Good Grief Charlie Brown!!! I am Sick over Sick Days!!
Yes, there is a new law effective July 1, 2015:
The California Legislative Counsel summarizes the Healthy Workplaces, Healthy Families Act of 2014 mandate as follows:
“An employee who, on or after July 1, 2015, works in California for 30 or more days within a year from the commencement of employment is entitled to paid sick days for prescribed purposes, to be accrued at a rate of no less than one hour for every 30 hours worked.”
Yet another law took effect July 1 that is poorly thought out, poorly regulated, and poorly understood, yet affects ALL anesthesia groups who have employees. This includes physician employees who work on productivity only.
I know no one is ready or even thinking about this, but this is what it means. As of July 1, 2015, EVERY employer MUST give 3 sick days per year to EVERY employee, and cannot penalize that employee financially or otherwise for taking those sick days.
Yes, really. If you are a total productivity based group the fact that if you do no cases and earn nothing on any specific day off is irrelevant. An employee of a corporation (like mine) is ENTITLED to THREE “sick days” and sick day pay per year, without financial penalty.
Now, even though that employee/shareholder makes NO MONEY doing NO CASES during their sick days, they must be paid. And no, – you cannot withhold their sick day payments from their productivity based earnings. That IS the new LAW.
The law is designed to protect employees who work regular days and hours (frequently on only an hourly wage) from working while sick in order to avoid not being paid. This leaves professionals who are compensated in a completely different manner in a quandary.
I have a personal conflict of interest in this matter. My group is a complete productivity only model. That is, if I am sick, disinterested, or unavailable for ANY reason – no problem: no cases, no compensation. And frankly my group is completely fine with that. I take a large amount of vacation and my fellow shareholders say “whatever – but no cases no pay!”

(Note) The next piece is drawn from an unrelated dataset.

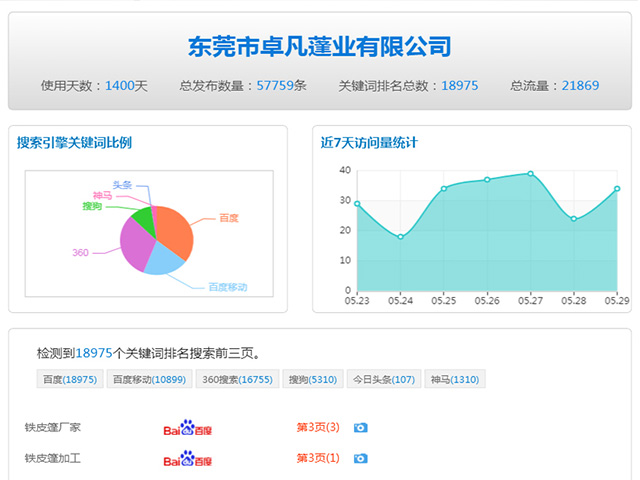Click the 第3页(1) ranking link
The width and height of the screenshot is (640, 480).
pyautogui.click(x=318, y=459)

That is now partially over. If I “call in sick” I am entitled to my daily pay, based on a formula that does not penalize me for taking that day. BY LAW (read this carefully): I cannot be penalized, financially or otherwise, for taking this day. Yes, that is correct: if I take a sick day, everyone in my group must take the hit for me being sick. The penalty for skirting this issue is $4,000 per day per employee.

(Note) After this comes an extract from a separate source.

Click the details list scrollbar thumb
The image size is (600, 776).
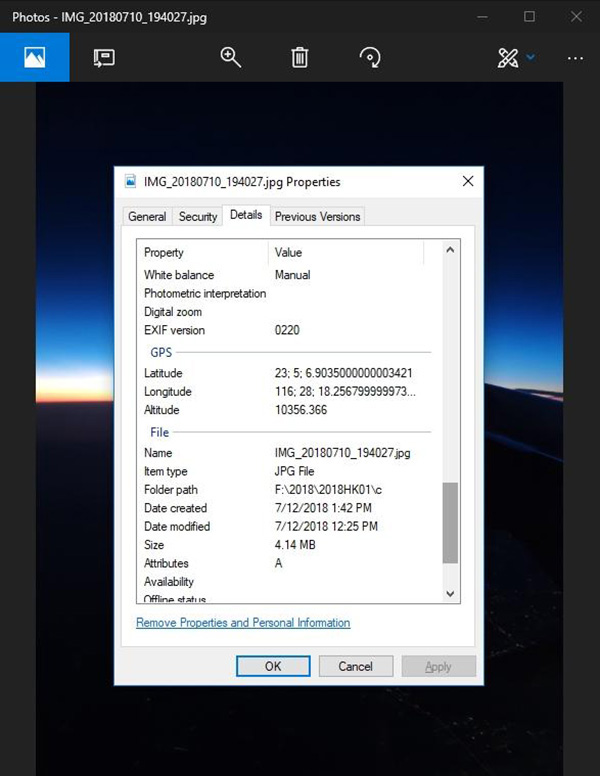click(x=450, y=523)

So what are we to do, those of us in a hard-working, total productivity model (other than joining the CSA to lobby the legislature to make an exception)?
We do the following:
1 – read Phillip Goldberg’s excellent legal interpretation about this new law.
2 – call your personal attorney and accountant and get in compliance for your group model.
3 – work with the CSA to lobby your state Senator and Assembly member to exempt total productivity professional groups from this law.
In the meantime, here is an extremely generalized approach (remember – call your attorney for specific advice):
First, if you only pay once per month after the 7th of the month (as do many groups) you are already in violation of state law which says you have to pay by the 7th of the month. This is not generally enforced but it is still relevant.
There are 520 hours of work per 90 days (assuming 13 weeks x 40 hours per week per the Labor Code section 246(b)(2.)) If you receive about $25,000 per month for the PRIOR 90 days, you are entitled to sick pay totaling $3,461.54.
Have your HR person or attorney or accountant help with specific calculations for your individual situation.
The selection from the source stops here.